Now, a team of scientists at the University of Washington - which had previously used laser cooling to reduce cool water to below room temperature - have demonstrated laser cooling of a solid semiconductor. Using an infrared laser, they were able to reduce the temperature of the semiconductor far below room temperature.
The scientists described their technique in a Nature Communications paper.
The team used a cantilever (a horizontal structure supported at one end, like a diving board) made from a nanoribbon of cadmium sulphide extending from a silicon block. This oscillates in response to thermal energy at room temperature and is sometimes used as a sensor. At the end of the strip, they placed a ceramic crystal containing an impurity (ytterbium ions).

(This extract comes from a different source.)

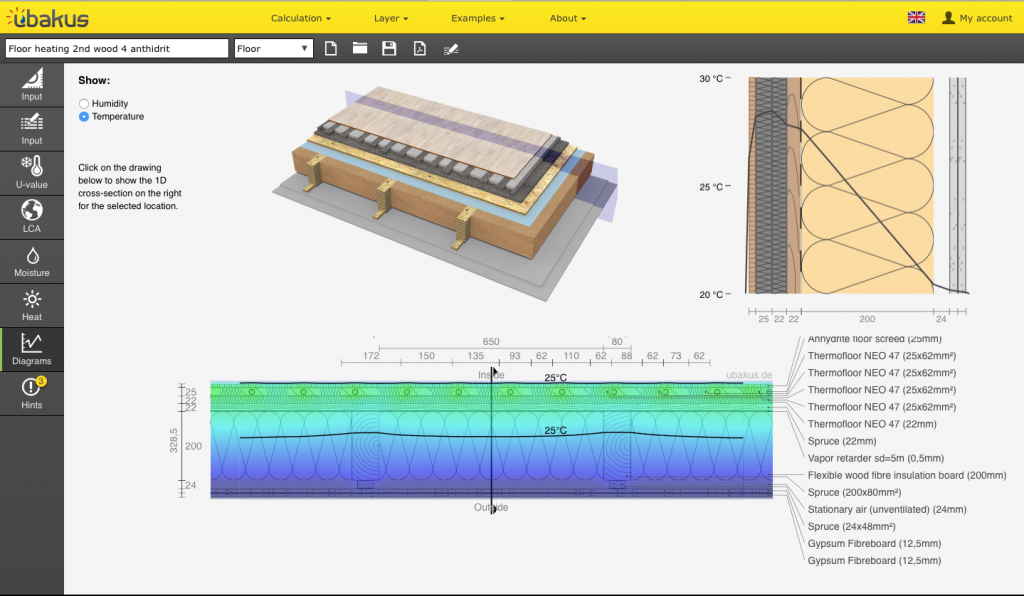
Task: Open the Floor component type dropdown
Action: (x=273, y=48)
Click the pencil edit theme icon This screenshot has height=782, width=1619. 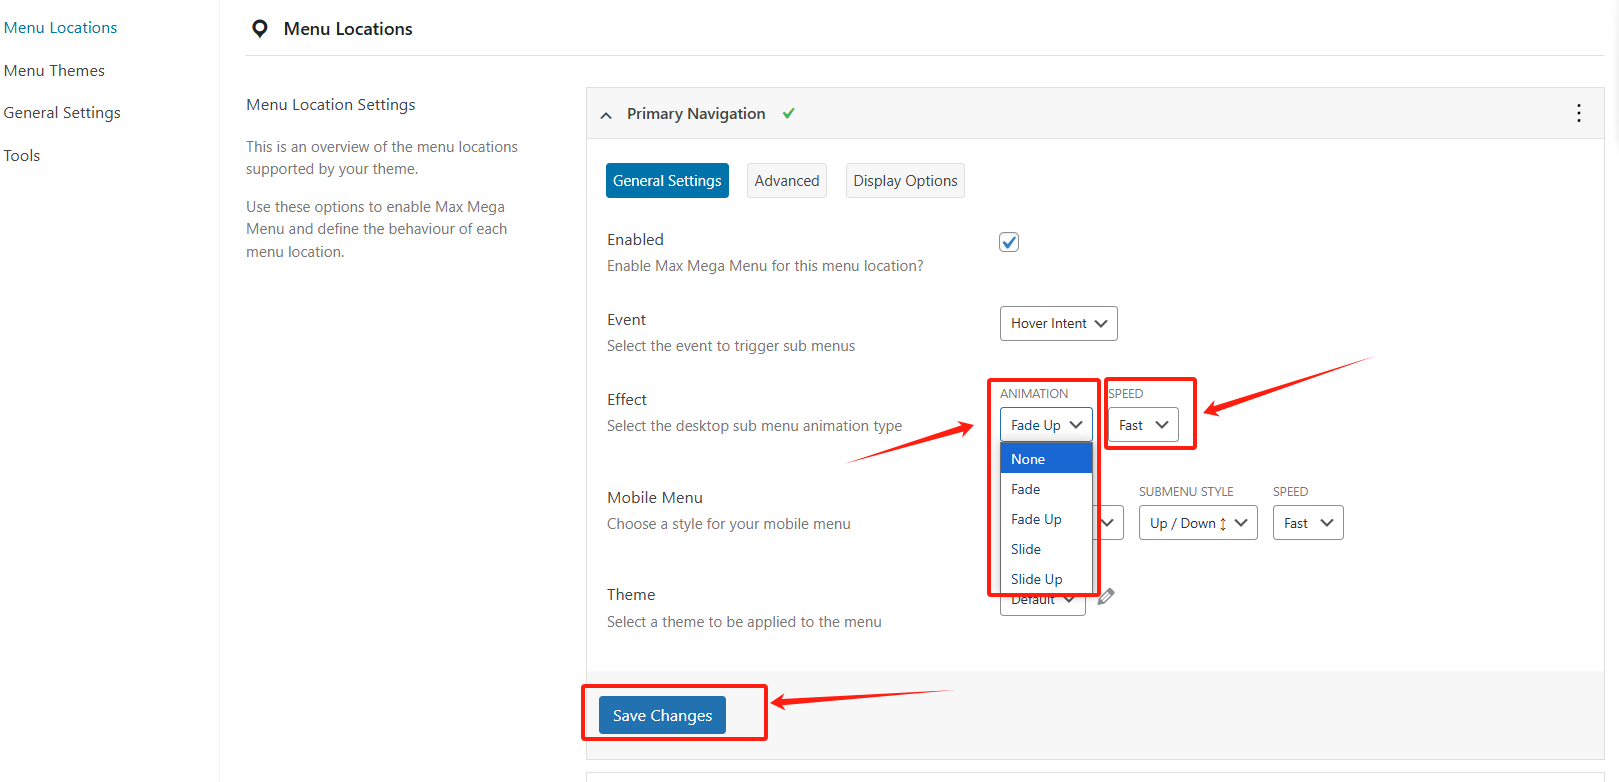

When the scientists focused an infrared laser beam at the crystal, the impurities absorbed some thermal energy from the crystal, causing it to emit photons of a higher frequency (therefore of a higher energy) than the laser light. This 'blueshift glow' cooled the crystal and the nanoribbon to which it was attached.
They used two methods to measure the extent of the laser cooling, first observing changes to the nanoribbon's oscillation frequency and then changes to the frequency of the light emitted by the crystal. This showed that the temperature of the semiconductor material had dropped by as much as 20°C below room temperature. This took less than 1ms and lasted for as long as the laser was being used.
This was the first-ever demonstration of solid-state laser cooling of nanoscale sensors.
"Historically, the laser heating of nanoscale devices was a major problem that was swept under the rug," said Professor Peter Pausauskie, a professor of materials science and engineering and senior author of the study.
"We are using infrared light to cool the resonator, which reduces interference or 'noise' in the system. This method of solid-state refrigeration could significantly improve the sensitivity of optomechanical resonators, broaden their applications in consumer electronics, lasers and scientific instruments and pave the way for new applications, such as photonic circuits."
This work has wide potential applications, not just because of the cooling method – which allows for very precise targeting – but also because of the improved performance of the sensor. The method could have applications in precision measurement, using changes in oscillation frequency to measure the mass of tiny objects such as a single virus particle, as well in cooling systems.
"In the coming years, I will eagerly look to see our laser cooling technology adapted by scientists from various fields to enhance the performance of quantum sensors," said Anupum Pant, University of Washington doctoral student and lead author of the Nature Communications paper.